DIARIUM MEUM PERSONALIS

アルコール消毒されたクリアな頭で考える!

「寄り添う」という言葉巧みに「すり寄る」企業

日本語はアイデアや情報をやり取りするための言語というよりは、単に感情を叩きつけるためだけにある言語かもしれない。日本語で作られた思想はなく、科学もない。日本語で日々やり取りされているのは、「あいつの言い方は気に入らない」とか「厚生労働省が言っているのだから、お前はこうしなければいけない」という感情の表明だけである。間違ってはいけない、「お前はこうしなければいけない」は日本語においては感情表明でしかない。ロジカルに人を諭す日本語話者はいない。(説教ばかりしている老人芸人を見よ!)

現在の商業日本語(商業日本語以外の日本語があると言っているのではない。日本語=商業日本語になり下がってしまった事態をシンプルに表現しているだけだ)話者は、ほんの少しのロジックさえついに捨てきって、「美しく響く言葉」をアクセサリーにすることを恥ずかしいとも思わず実行している。

アクセサリー言葉の例のひとつが「寄り添う」という言葉だ。

1.資生堂

資生堂「これまで以上に、お客さまの心に寄り添っていく」



笑っちゃいませんか?
「お客様に付き纏います」かと思ってしまいました。よくいうように化粧品には客観的な良さなどはなく、あるのは多少の「相性」くらいです。高い化粧品が優秀というわけではなく、安いものは悪いというわけでもない。世界の情勢を見れば、今後ますます普通に生きていく女性が不要に感じるはずのものが化粧品。化粧品会社も何とかしないといけないとは思うでしょう。それはそう。

「わたしはあなたの味方ですよ。何でも言ってください。」これはメーカーのスタンスではなく、販売店のスタンスであるべき資生堂は売り方までコントロールしたいなら、小売店で販売するのをやめて、完全に直販すればいい。まったく出過ぎたインチキ企業だと思う。

しかし、そういうインチキさを隠すのが「寄り添います」の一言なのだろう。日本語社会においては、これが機能しているらしい。

2.三井住友ファイナンスグループ

すべてのお客さまに寄り添うため「デザイン」に注力

「抵抗感がある方」と婉曲的に語られているが、これは正確に言えば「時代に追いつこうとしない人」の意味です。「そういう人にも使ってほしいの」という企業のメッセージは理解できます。

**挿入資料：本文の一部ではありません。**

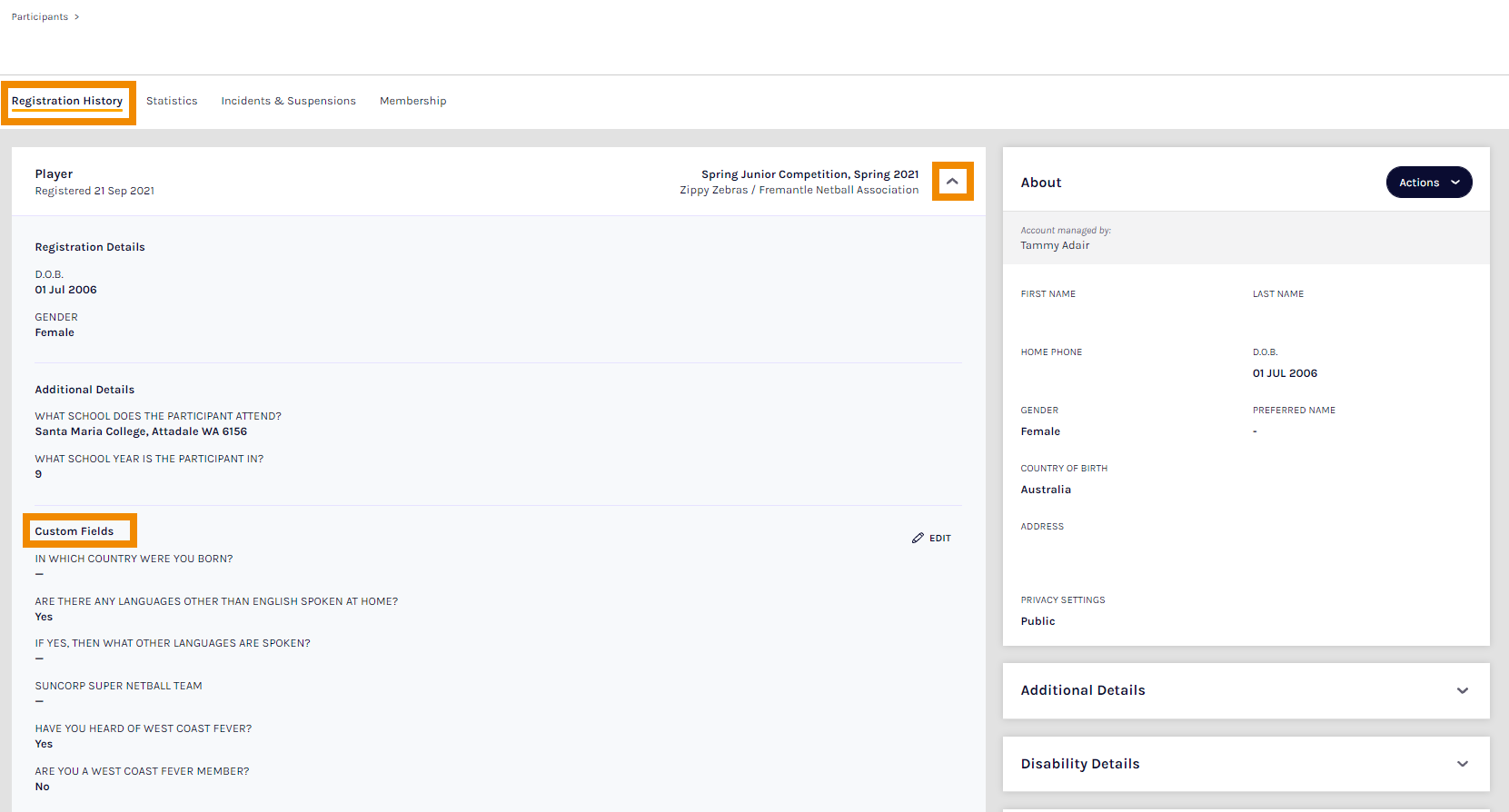
Task: Click the Player registration heading
Action: point(54,174)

確かに日本で無駄金を持っている層はおもに高齢者で、デジタル非対応層です。でもそういう人に「寄り添う」必要なんてあります?「寄り添う」気なんてないでしょ。「付き纏って」生き血を吸いたいだけでしょ。

そう言ってしまうこともできないので、まずは「寄り添う」などという甘言をつかって「すり寄り」、最終的に「付き纏う」のでしょう。(サービス提供者側からしても、ほかにいくところがなくなっているので、「付き纏い」からは逃れるすべがない)。

結論

昔から「わたしたちはこんなに立派な会社です」と自画自賛している企業に誠実な企業はありませんでした。最近日本のテレビでは、自分たちはこんなにすごいと自慢している企業を見かけることが多くなっています。

・自分たちの技術はすごい
・自分たちは人類の未来を考えて行動している
・縁の下の力持ちです

こういうCMに入れている企業は、それをしなくてはならない事情があるのだと推測します。考えられるのは(1)利益を圧縮したい、(2)メディアの批判を受けたくないなどです。

某ケミカル系企業のように、各テレビ局に膨大なCM料を払っているため、危険かもしれない製品を作ってもマスメディアからは批判されないケースもあります。最近では、某インスタントラーメンの会社も商品の不健康さをテレビ番組で攻撃されないよう、無駄な広告をたくさん入れています。

問題は商業日本語世界にいるかぎり、言葉が金儲けの道具にしかなっていないことを認識できないという事実自体にあります。諦めるか、日本語を捨てるか、それは皆さんの判断に任せます。